Source:
1. How are criminal actions
instituted?
The institution of
a criminal action generally depends upon whether or not the offense is one
which requires a preliminary investigation (crimes with a penalty of at least 4
yrs, 2 mos. & 1 day)
(A) Where a preliminary
investigation is required, a criminal action is instituted by filing the
complaint with the proper officer for the purpose of conducting the requisite
preliminary investigation
(B) Where a preliminary
investigation is not required, a criminal action is instituted in either of two
ways:
(a) by filing the
complaint or information directly with the Municipal Trial Court and Municipal
Circuit Trial Court; or
(b) by filing the complaint
with the office of the prosecutor
2. What is the effect of
institution of the criminal action?
Institution of the criminal action shall interrupt the
period of prescription of the offense charged unless otherwise provided in
special laws.
For offenses where preliminary investigation is
required, the filing of the complaint with the proper officer for such purpose
would interrupt the period of prescription, except when a different rule is provided
for in special laws.
GUIDELINES FOR PRESCRIPTION OF OFFENSE RELATIVE TO RA
3019: (PCGG v. Morales, GR No. 206207)
(a) As a general rule,
prescription of the offense begins the moment the crime is committed;
(b) If commission of the
violation is unknown, then prescription is reckoned from the date of discovery;
(c) To determine whether the
general or exception should apply, resort is to whether there was suppression
of evidence relative to the offense. If no suppression, general rule applies;
if there was, exception will apply
3. Can criminal action be
enjoined? If yes, in what instance?

Dataset excerpts:

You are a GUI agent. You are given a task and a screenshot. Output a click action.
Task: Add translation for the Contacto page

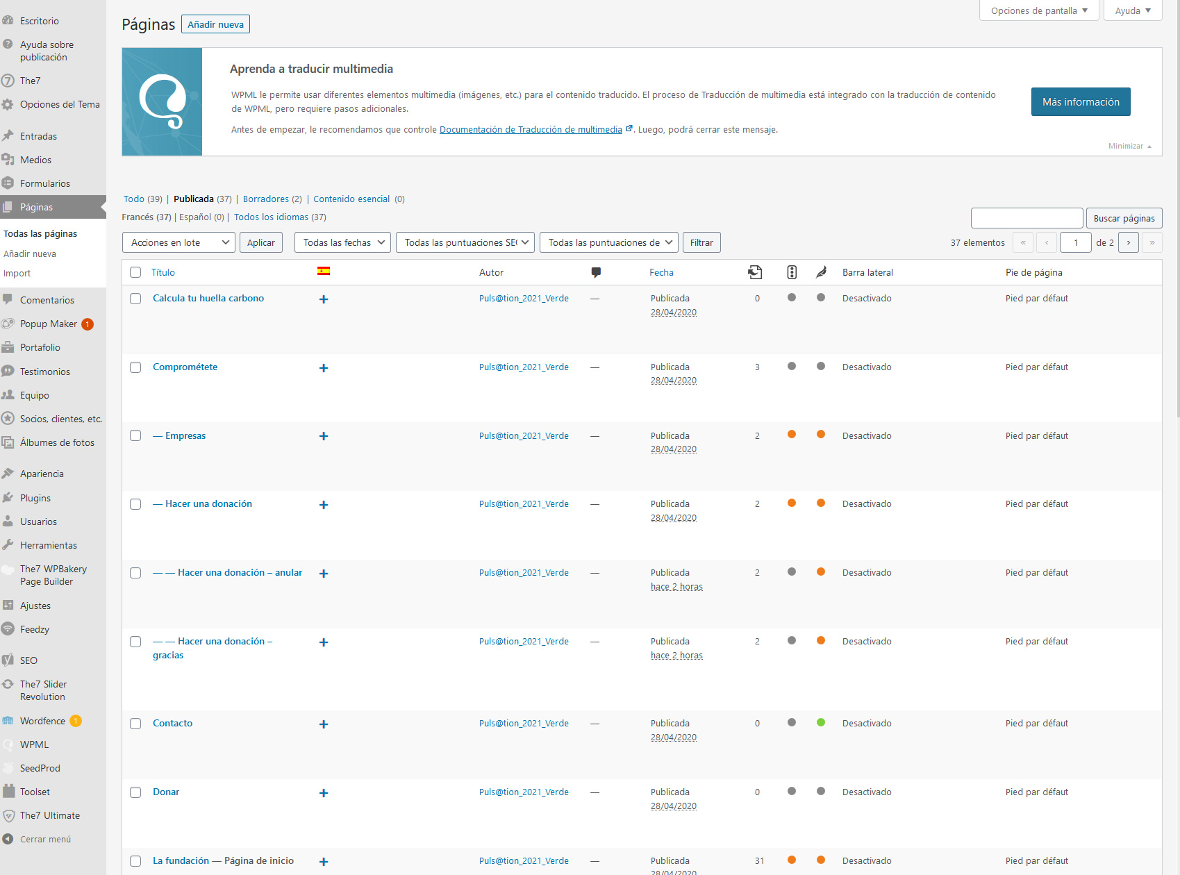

...

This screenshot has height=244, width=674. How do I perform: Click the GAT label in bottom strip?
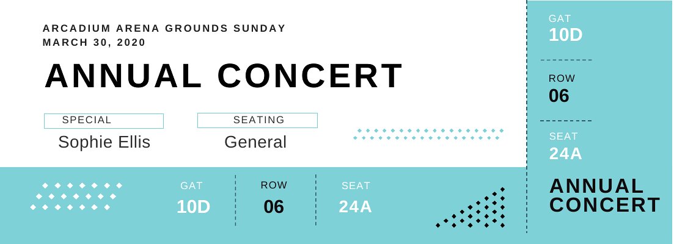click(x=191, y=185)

* * *

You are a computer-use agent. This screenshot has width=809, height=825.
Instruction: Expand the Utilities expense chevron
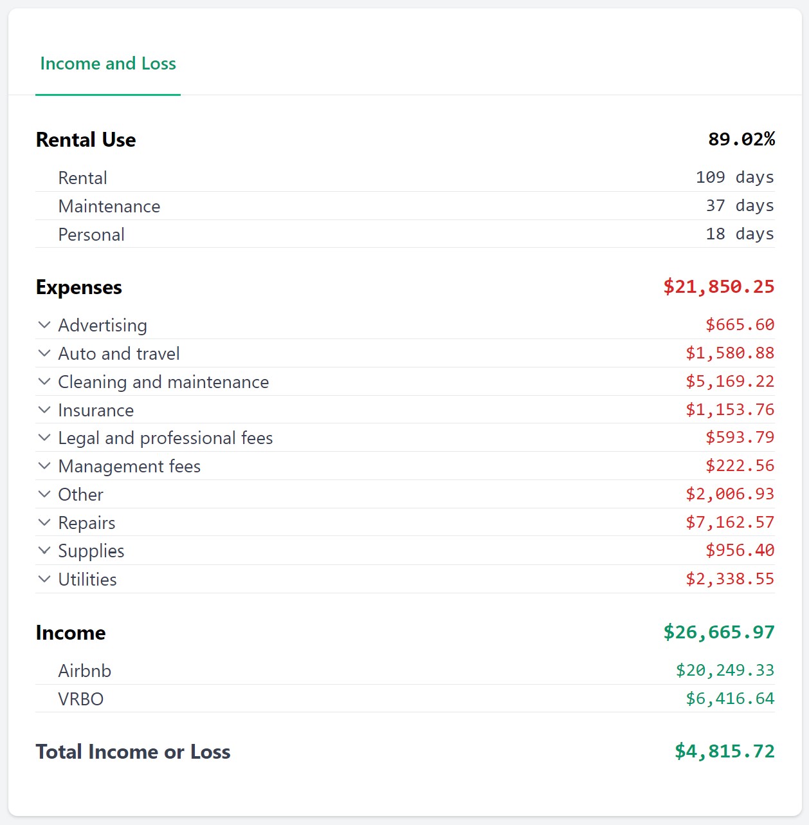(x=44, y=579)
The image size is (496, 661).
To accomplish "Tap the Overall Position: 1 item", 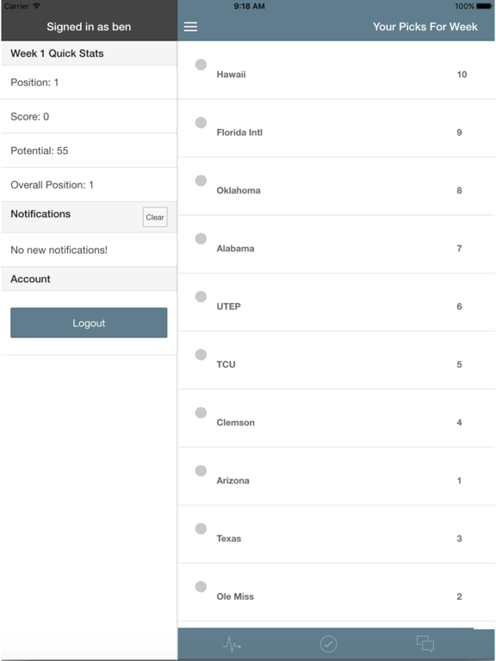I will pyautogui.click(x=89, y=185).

Task brief: In the text on instituting criminal actions, what does the institution of a criminal action interrupt?

Task result: It interrupts the period of prescription of the offense charged, unless special laws provide otherwise.